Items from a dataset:
****************************************

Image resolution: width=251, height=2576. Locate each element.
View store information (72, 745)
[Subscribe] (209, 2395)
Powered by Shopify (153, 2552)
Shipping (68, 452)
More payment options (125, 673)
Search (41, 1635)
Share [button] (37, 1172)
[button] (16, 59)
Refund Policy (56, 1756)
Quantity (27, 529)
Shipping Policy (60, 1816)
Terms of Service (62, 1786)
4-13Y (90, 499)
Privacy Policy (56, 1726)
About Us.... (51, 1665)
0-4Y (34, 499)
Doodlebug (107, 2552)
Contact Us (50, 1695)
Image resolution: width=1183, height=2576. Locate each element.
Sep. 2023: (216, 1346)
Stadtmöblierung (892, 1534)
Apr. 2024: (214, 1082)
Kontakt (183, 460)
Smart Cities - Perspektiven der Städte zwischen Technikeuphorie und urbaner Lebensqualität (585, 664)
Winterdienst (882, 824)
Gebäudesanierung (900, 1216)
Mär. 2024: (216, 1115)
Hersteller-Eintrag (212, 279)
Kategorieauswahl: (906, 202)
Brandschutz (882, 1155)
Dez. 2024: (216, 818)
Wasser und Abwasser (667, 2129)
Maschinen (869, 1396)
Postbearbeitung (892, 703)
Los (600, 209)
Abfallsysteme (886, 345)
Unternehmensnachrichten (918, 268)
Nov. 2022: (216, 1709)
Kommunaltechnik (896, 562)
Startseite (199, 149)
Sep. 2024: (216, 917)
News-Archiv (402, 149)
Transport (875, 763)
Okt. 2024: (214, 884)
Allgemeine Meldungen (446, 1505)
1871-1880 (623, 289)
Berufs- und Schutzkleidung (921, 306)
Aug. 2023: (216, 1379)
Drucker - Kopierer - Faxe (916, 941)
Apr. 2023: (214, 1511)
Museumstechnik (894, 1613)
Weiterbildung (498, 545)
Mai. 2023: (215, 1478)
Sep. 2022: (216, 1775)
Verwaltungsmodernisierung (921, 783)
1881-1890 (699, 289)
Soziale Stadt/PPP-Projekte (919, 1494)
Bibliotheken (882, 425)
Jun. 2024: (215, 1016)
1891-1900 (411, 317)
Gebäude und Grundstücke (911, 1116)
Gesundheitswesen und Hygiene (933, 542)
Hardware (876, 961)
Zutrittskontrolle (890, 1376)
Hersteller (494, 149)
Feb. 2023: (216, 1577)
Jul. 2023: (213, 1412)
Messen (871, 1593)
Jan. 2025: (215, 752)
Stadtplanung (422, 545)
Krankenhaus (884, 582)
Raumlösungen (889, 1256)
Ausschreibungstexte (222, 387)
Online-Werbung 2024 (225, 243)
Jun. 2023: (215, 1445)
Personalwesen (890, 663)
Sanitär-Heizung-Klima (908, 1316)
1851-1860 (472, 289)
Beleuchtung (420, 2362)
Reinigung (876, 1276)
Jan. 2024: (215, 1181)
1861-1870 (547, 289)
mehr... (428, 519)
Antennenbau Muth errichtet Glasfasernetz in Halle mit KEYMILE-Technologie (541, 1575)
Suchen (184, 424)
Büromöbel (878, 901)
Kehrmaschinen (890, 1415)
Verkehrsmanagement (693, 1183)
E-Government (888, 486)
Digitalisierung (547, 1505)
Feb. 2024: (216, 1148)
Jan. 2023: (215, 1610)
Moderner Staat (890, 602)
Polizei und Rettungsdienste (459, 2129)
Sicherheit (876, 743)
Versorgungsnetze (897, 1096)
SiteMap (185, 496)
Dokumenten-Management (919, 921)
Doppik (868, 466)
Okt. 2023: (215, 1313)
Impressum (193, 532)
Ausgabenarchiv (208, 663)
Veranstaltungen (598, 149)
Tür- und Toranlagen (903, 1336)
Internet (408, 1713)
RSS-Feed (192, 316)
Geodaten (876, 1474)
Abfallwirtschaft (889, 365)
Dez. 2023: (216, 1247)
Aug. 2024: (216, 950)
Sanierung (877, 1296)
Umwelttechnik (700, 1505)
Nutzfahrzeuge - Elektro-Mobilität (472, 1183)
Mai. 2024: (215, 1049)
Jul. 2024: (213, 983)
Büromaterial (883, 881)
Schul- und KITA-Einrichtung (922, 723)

****************************************

## WHAT TO DO:
What lines of the data contain the string "each"? List them.

## ANSWER BELOW:
Image resolution: width=251, height=2576. Locate each element.
Image resolution: width=1183, height=2576. Locate each element.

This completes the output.